Our culture frowns on the very idea of the afternoon nap. It’s okay for 3-year-olds, but grown adults—and even school children—are expected to power through their days, essentially ignoring any signals from their body.
I live in Mexico, where traditionally a siesta (nap) is considered as an important part of everyone’s day. Although it’s great to see that many locals still follow this habit, unfortunately, many others have jumped on the American bandwagon and have given it up. I think this is a huge loss.
Even though we understand that adequate sleep is important for optimum health, a lot of people consider napping a weakness, even a sort of character flaw, and no wonder—since it’s basically a betrayal of our collective allegiance to Busy-ness.
You know, someone asks you how you’re doing and you say, “pretty good, but super busy.” The conversation then devolves into a sort of competition about who is doing more and who is busier.
We all do it. And we’re all freakin’ busy. Due to this and many other reasons, we often don’t get sufficient sleep time during the night.
That’s why it’s time to revisit the concept of the power nap.
Daytime sleep isn’t for everyone, granted—but the humble nap is experiencing a resurgence of interest for good reason. Even 10 minutes of rest replenishes your system and restores a natural alertness that can last for hours.
Conversely, that double cappuccino (my personal afternoon weakness), or chocolate bar depletes vitamins, minerals, and other essential nutrients. And while, it gives that blast of brain power and a jolt of energy to your central nervous system, it is often not so long-lasting and over time will work less and less efficiently.
The afternoon caffeine hit is essentially like constantly withdrawing from your energy and vitality bank account. You will either end up overdrawn, or you will be forced to make many more deposits than you normally would.
I can remember years ago talking to a friend of mine who was in management local bank in our small town. He was complaining about that afternoon slump, and I suggested he take a short break and go out to his car, put the seat down and power nap for 10-15 minutes.
He recoiled in horror, “I could never do that!” he exclaimed. “What if someone looked in the window and saw me!?”
Oh, the ignominy!
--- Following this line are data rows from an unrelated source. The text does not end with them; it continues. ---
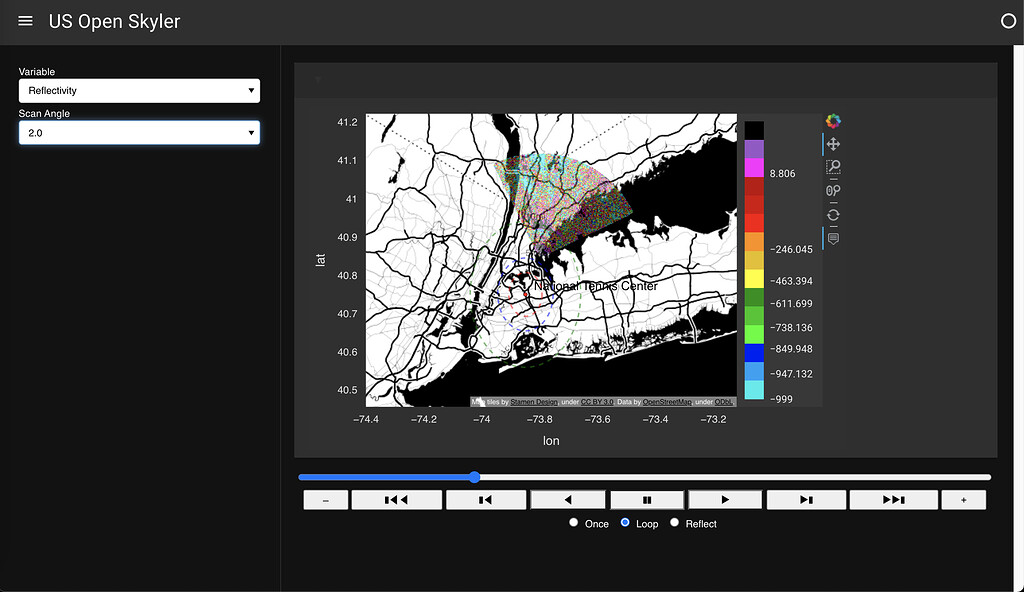Play the animation forward
The image size is (1024, 592).
pyautogui.click(x=725, y=500)

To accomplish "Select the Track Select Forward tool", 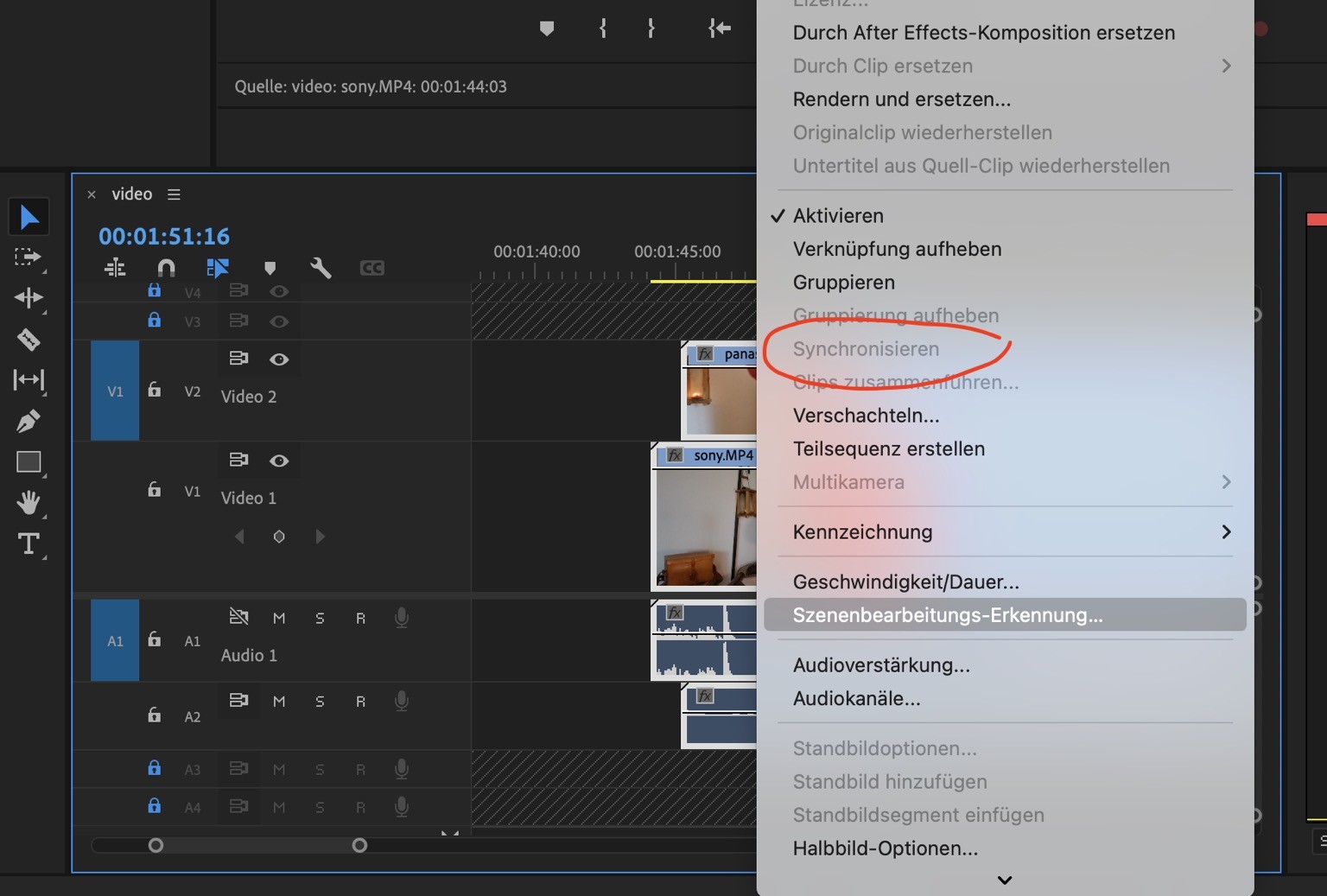I will click(x=29, y=257).
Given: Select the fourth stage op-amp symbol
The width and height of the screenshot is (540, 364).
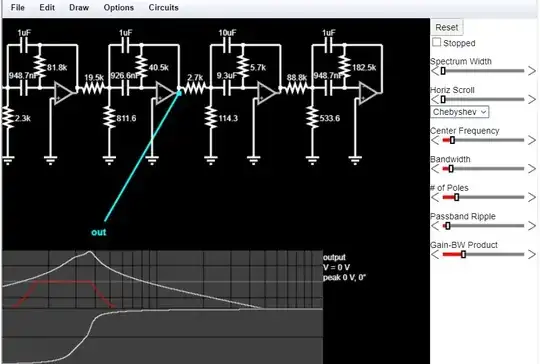Looking at the screenshot, I should [368, 93].

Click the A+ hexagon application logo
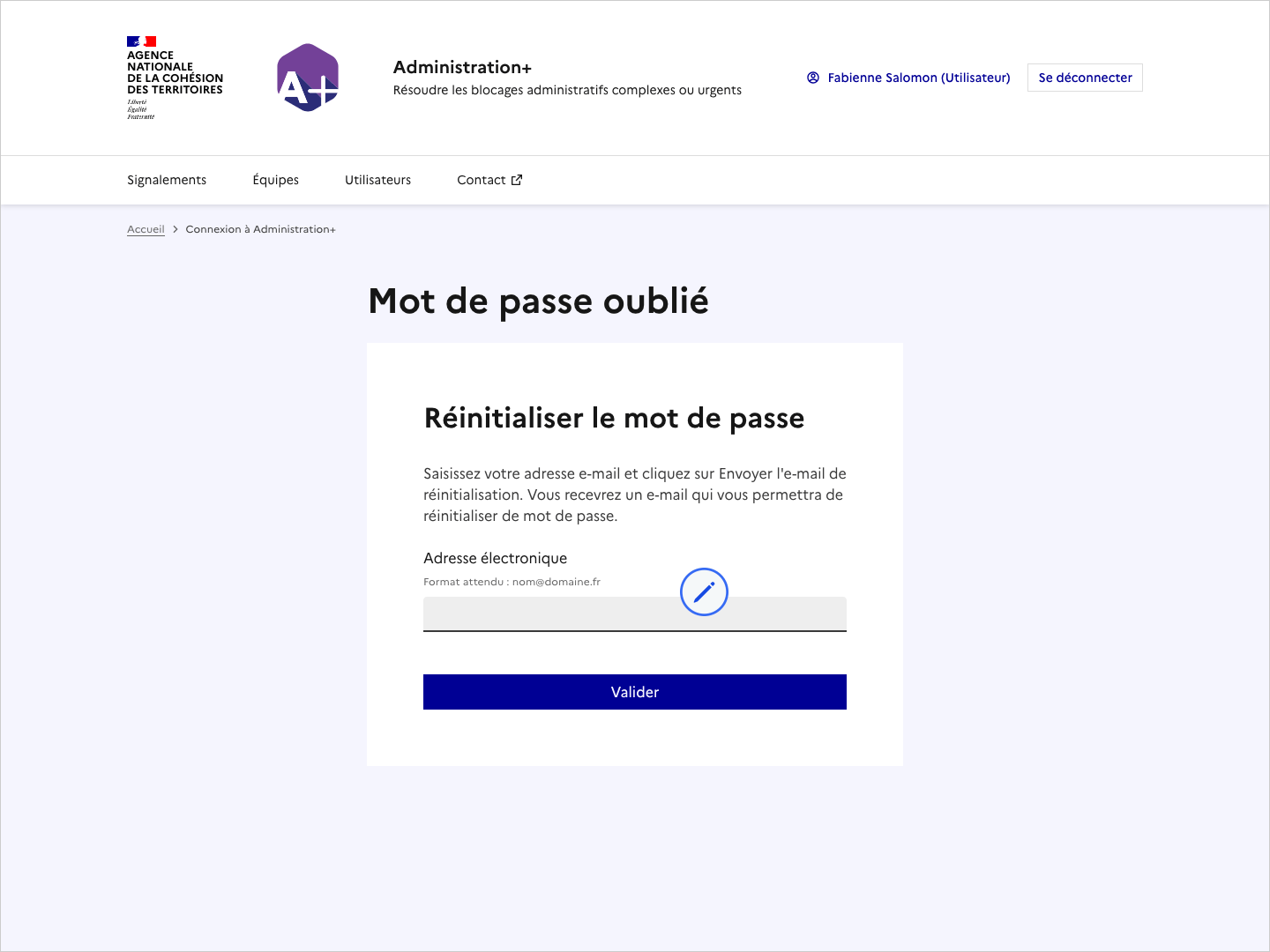(x=307, y=78)
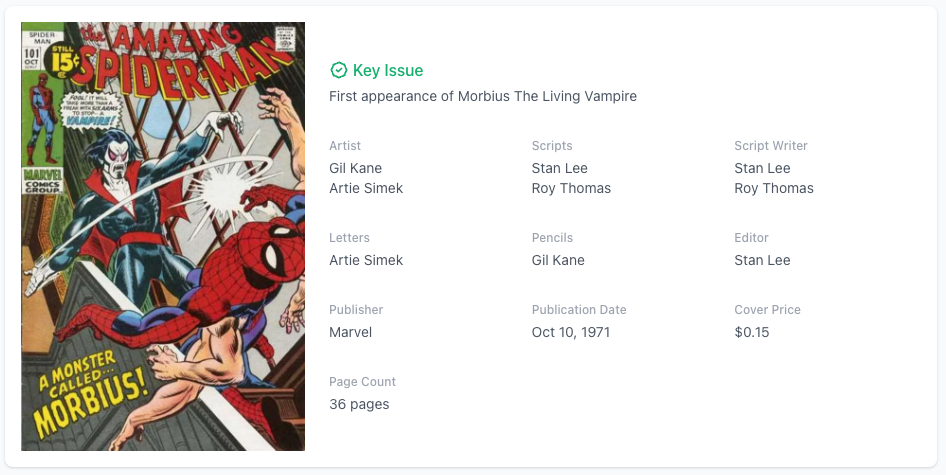Open the Amazing Spider-Man cover image

point(163,237)
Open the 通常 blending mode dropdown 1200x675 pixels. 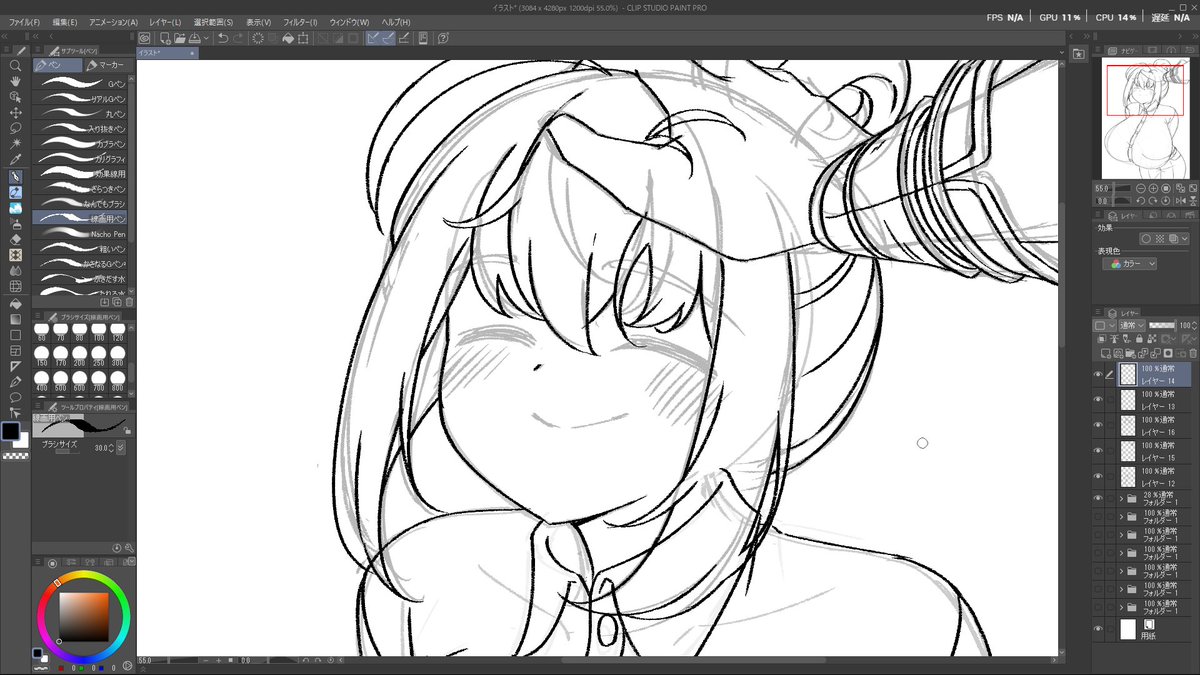1132,325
The shame!
No matter how I tried I couldn’t convince him that power naps are healthy and should be indulged in guilt-free by adults. And I know why he wasn’t buying it. The truth is, his co-workers and colleagues probably WOULD have thought less of him for giving himself the gift of a rest.
And that is their loss.
Don’t make it yours. I know it’s not possible for everyone to find a space to take an afternoon power nap. It depends on your workplace, your work requirements, and situation. But if it’s at all possible to say ‘Yes’ to your body’s request for a short reset, instead of heading to the coffee machine or candy dish, there are some solid reasons to do so.
Research has shown that a short nap (up to 30 minutes) can:
- Increase your willpower
- Jumpstart your creativity
- Enhance your motor skills
- Reduce stress
- Actually enhance your ability to sleep well that night (as opposed to the caffeine hit)
- Elevate your mood
These are just a few of the benefits you may experience if you listen to your body and allow yourself a short afternoon rest. As stated above, I think one of the most important benefits is that you’re making a deposit into your Health/Vitality/Energy bank account!
You may protest that you’re ‘just not a napper’, or you can’t sleep in the middle of the day. Or perhaps that if you do fall asleep you wake up totally groggy and out of it so you don’t want to nap.
Not everyone is a ‘natural napper’, this is true. But everyone can definitely benefit from the break that a ‘nap’ will give your body and your mind. So, even if you just lay down (or lean back or whatever you can do), close your eyes, and practice some deep breathing for 3-5 minutes, you will experience some of the same benefits of a nap.
If you are afraid you will fall asleep and wake up groggy, set your phone timer for 10 minutes to assure that you don’t slip into a deep sleep. The less deep sleep of that shorter nap can be just as revitalizing as a nap that takes you into REM, and you don’t feel that sleepiness upon awakening.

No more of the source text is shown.